Required work ->
Reproduce, word for word, the entire passage below on League Pitch Hire and league management services.

115. On the facts in
the present appeal, this test is simply not met. There is a link between the
supply of League Pitch Hire and the supply of league management services. In
this area of law, there will always be a link between or among the supplies
under scrutiny (College of Estate Management at paragraph 12). The
diverse arrangements which may be made in relation to league pitch hire and
league management services show that these two supplies do not form an
indivisible economic supply. They may start together or separately and end
together or separately (see Tellmer at paragraphs 23 & 24). There
are separate contracts and separate prices for each. There is nothing
artificial about such arrangements. They probably make the transaction more
transparent from the point of view of the typical consumer. In Levob the
link was very close. There was only one commercial contract (paragraphs 8-11);
the first supply (of software) was useless without the further supply of
customisation services (paragraph 24). This, in effect, overrode or diluted
the fact that there were separate prices for each supply.
116. In the present
appeal, we have found that there were separate contracts and separate supplies
with separate prices. It would be artificial to combine them and classify them
as a single supply from an economic point of view. It is therefore
inappropriate to apply the dominance test set forth in Levob to identify
the proper classification of a single complex supply (paragraph 27). Moreover,
there is no suggestion that the administrative and contractual arrangements
have tax avoidance as their principal aim as discussed in Part Service.
117. Finally, we
should indicate that we have endeavoured to bear in mind that the guidance in Card
Protection Plan and Levob is not and is not intended to be exhaustive.
All relevant circumstances must be taken into account. Special features may
lead to particular results (as in Talacre).
Fiscal Neutrality
118. We were
addressed at some length on this issue, particularly by counsel for the
Appellant. We are inclined to agree with Mr Ghosh that the principle of fiscal
neutrality does not have a significant role to play in the exercise of
determining whether several elements of a transaction constitute a single
supply or multiple supplies.

Dataset extract ->

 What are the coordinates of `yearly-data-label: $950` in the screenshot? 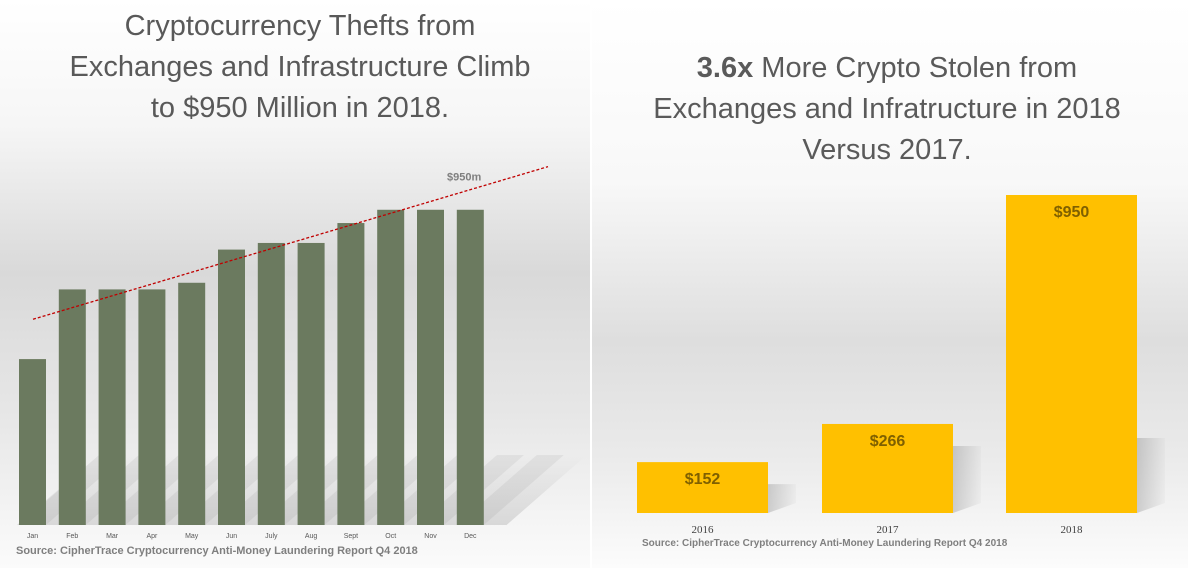 It's located at (1072, 212).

Response to the task ->
115. On the facts in
the present appeal, this test is simply not met. There is a link between the
supply of League Pitch Hire and the supply of league management services. In
this area of law, there will always be a link between or among the supplies
under scrutiny (College of Estate Management at paragraph 12). The
diverse arrangements which may be made in relation to league pitch hire and
league management services show that these two supplies do not form an
indivisible economic supply. They may start together or separately and end
together or separately (see Tellmer at paragraphs 23 & 24). There
are separate contracts and separate prices for each. There is nothing
artificial about such arrangements. They probably make the transaction more
transparent from the point of view of the typical consumer. In Levob the
link was very close. There was only one commercial contract (paragraphs 8-11);
the first supply (of software) was useless without the further supply of
customisation services (paragraph 24). This, in effect, overrode or diluted
the fact that there were separate prices for each supply.
116. In the present
appeal, we have found that there were separate contracts and separate supplies
with separate prices. It would be artificial to combine them and classify them
as a single supply from an economic point of view. It is therefore
inappropriate to apply the dominance test set forth in Levob to identify
the proper classification of a single complex supply (paragraph 27). Moreover,
there is no suggestion that the administrative and contractual arrangements
have tax avoidance as their principal aim as discussed in Part Service.
117. Finally, we
should indicate that we have endeavoured to bear in mind that the guidance in Card
Protection Plan and Levob is not and is not intended to be exhaustive.
All relevant circumstances must be taken into account. Special features may
lead to particular results (as in Talacre).
Fiscal Neutrality
118. We were
addressed at some length on this issue, particularly by counsel for the
Appellant. We are inclined to agree with Mr Ghosh that the principle of fiscal
neutrality does not have a significant role to play in the exercise of
determining whether several elements of a transaction constitute a single
supply or multiple supplies.